EXERCISE TEXT:
-------------------------

While science journals have generally adopted open-access into their business models, humanities publishers have not. In the committee, there was an initial worry that bypassing the scholarly peer-review process that journals facilitate, particularly in the humanities, could hurt the scholarly industry.

At the end, however, the committee said they felt that granting the University non-exclusive rights would not harm the publishing system and would, in fact, give the University leverage in contract negotiations.

That last comment about contract negotiations is quite interesting as it brings to mind the California boycott of the Nature journals last year when Nature made a bold attempt to raise subscription fees substantively (400%) after having given the University of California special deals for years (my June 15, 2010 posting).

Creagh’s posting features some responses from Australian academics such as Simon Marginson,

Having prestigious universities such as Princeton and Harvard fly the open access flag represented a step forward, said open access advocate Professor Simon Marginson from the University of Melbourne’s Centre for the Study of Higher Education.

“The achievement of free knowledge flows, and installation of open access publishing on the web as the primary form of publishing rather than oligopolistic journal publishing subject to price barriers, now depends on whether this movement spreads further among the peak research and scholarly institutions,” he said.

-------------------------

DATASET EXCERPTS:
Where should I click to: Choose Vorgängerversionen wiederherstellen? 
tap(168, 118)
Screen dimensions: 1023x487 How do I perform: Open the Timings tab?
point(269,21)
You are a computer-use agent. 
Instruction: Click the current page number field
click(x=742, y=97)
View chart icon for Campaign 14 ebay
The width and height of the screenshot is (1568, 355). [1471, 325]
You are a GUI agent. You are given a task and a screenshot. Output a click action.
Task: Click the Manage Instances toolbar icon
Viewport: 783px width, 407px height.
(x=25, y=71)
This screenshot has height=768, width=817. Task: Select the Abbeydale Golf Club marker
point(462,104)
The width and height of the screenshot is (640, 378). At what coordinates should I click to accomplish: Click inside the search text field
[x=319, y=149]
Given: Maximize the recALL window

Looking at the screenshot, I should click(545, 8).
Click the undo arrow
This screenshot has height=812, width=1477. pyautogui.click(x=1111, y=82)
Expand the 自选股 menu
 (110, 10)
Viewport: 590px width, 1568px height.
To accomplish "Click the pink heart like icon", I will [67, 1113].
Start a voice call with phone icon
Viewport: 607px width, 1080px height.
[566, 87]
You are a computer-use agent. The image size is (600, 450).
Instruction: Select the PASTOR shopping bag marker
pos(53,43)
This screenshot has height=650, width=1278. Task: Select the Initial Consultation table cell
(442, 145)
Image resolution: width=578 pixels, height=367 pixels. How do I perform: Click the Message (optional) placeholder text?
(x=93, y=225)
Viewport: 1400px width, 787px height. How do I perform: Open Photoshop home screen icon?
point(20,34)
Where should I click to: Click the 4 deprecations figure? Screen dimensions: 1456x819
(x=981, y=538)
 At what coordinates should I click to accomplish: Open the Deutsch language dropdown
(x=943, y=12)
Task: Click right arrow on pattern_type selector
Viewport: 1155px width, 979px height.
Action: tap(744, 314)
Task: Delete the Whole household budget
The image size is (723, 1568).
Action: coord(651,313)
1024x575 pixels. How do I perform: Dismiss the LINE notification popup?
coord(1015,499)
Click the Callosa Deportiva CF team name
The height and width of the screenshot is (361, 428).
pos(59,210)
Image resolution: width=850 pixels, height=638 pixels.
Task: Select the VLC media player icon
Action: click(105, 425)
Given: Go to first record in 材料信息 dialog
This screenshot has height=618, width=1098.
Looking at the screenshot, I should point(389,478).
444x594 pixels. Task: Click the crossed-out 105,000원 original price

-------------------------

STUDY QUESTIONS:
1) Summarize the open-access text in two sentences.
2) Output the stretch of the open-access text from "While science journals" through "15, 2010 posting).".

ANSWERS TO THE EXERCISE:
1) A committee first worried that bypassing scholarly peer review could hurt the scholarly industry. It concluded that giving the University non-exclusive rights would not harm publishing and would give the University leverage in contract negotiations, while Professor Simon Marginson of the University of Melbourne called open access at prestigious universities such as Princeton and Harvard a step forward whose further success depends on the movement spreading among top research and scholarly institutions.

2)
While science journals have generally adopted open-access into their business models, humanities publishers have not. In the committee, there was an initial worry that bypassing the scholarly peer-review process that journals facilitate, particularly in the humanities, could hurt the scholarly industry.

At the end, however, the committee said they felt that granting the University non-exclusive rights would not harm the publishing system and would, in fact, give the University leverage in contract negotiations.

That last comment about contract negotiations is quite interesting as it brings to mind the California boycott of the Nature journals last year when Nature made a bold attempt to raise subscription fees substantively (400%) after having given the University of California special deals for years (my June 15, 2010 posting).